Although Blake realized the positive effects of PFAS—they “have enabled lifesaving medical devices” and have “transformed thousands of everyday items, things like outdoor clothing, dental floss, furniture”—they are also “probably the most insidious pollutants in all of human history and they are literally polluting the entire planet.” Moreover, industry had known for decades that they were dangerous.
Following Michael Hickey’s discoveries and his and at least one other woman’s blood tests, some of those afflicted (or their relatives) filed multiple lawsuits against companies using PFAS, and in 2021 and 2025 the sewists won. Dupont, 3M, Saint-Gobain, and Honeywell settled large, multimillion dollar class action lawsuits over the pollution they caused.

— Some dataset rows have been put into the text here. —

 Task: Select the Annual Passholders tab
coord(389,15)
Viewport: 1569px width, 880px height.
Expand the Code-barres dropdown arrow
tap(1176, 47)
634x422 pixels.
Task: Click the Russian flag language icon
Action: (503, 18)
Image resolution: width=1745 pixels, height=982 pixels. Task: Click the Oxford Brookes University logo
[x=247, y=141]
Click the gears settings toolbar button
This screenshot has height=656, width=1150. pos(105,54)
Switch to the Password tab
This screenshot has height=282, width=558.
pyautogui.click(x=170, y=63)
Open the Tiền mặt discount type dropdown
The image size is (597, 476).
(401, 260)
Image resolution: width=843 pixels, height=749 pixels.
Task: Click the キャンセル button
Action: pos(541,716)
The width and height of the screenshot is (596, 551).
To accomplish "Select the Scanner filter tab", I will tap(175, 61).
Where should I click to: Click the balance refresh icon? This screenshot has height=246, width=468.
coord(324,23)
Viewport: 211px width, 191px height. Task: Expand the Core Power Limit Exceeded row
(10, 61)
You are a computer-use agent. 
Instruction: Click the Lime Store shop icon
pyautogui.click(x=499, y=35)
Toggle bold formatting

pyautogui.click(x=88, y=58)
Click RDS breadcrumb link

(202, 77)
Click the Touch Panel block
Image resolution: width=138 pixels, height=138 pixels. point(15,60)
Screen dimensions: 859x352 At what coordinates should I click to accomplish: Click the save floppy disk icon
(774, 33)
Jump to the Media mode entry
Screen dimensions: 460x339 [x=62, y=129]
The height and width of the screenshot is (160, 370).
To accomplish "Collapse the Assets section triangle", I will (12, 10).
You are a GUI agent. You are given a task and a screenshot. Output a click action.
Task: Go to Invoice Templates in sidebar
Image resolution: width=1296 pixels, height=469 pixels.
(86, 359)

In her book, Blake comments that “the implications [of PFAS] for public health are hard to overstate. But we can’t count on our leaders to protect us from these threats without intense, sustained public pressure. The companies advocating inaction are too powerful, the systems favoring it too entrenched. It is up to us to protect ourselves and make a safer future for our grandchildren and great-grandchildren, who will reap the consequences of the choices we make now.”
So, what is the answer to dealing with this “profits-before-people” mentality? Some form of democratic socialism, as Sen. Bernie Sanders advocates? Perhaps, but the courts and law suits such as mentioned above offer another possibility—just as the courts offer one opportunity for dealing with Trumpism. Yet, one woman on the News Hour episode, indicated such suits are not enough—“We won a class action, but it’s just money…Nobody goes to jail. Nobody gets punished.”
Sanders himself suggests another possibility. A reviewer of a recent Sanders’ book about capitalism notes,“Some people would say that capitalism is immoral, no matter what form it takes. But that doesn’t seem to be Sanders’ argument. Rather than making the case for a Democratic socialist government, Sanders appears to want a reform of American capitalism” along the lines of Franklin Roosevelt’s New Deal. In other words, more government regulation of the economy, but stopping short of full scale democratic socialism. (See also “Capitalism? Socialism? How about Just a Fair and Moral Economy?”)
Such regulation is just the opposite of what economist Friedman and capitalist leaders like Britain’s Margaret Thatcher and the U. S.’s Ronald Reagan—and Donald Trump—have advocated. But they forgot—or never realized—that the “main problem with having profits dominate our economic thinking is that such a single-minded pursuit can kill us, destroy our environment, or allow vast discrepancies in wealth.”
And they forget—or never realized—that once in U. S. history (1890-1914) there was a diverse movement “to limit the socially destructive effects of morally unhindered capitalism, to extract from those [capitalist] markets the tasks they had demonstrably bungled, to counterbalance the markets’ atomizing social effects with a countercalculus of the public weal [well-being].” It “did not attempt to overthrow or replace capitalism, but to have government bodies and laws constrain and supplement it in order to insure that it served the public good.” The movement was called Progressivism.
[Walter G. Moss is a professor emeritus of history at Eastern Michigan University. He is the author of Russia in the Age of Alexander II, Tolstoy and Dostoevsky (2002). Courtesy: LA Progressive, a California (USA) based online news and commentary portal, founded by Dick Price and Sharon Kyle, whose mission is to provide a platform for progressive thought, opinion and perspectives on current events.]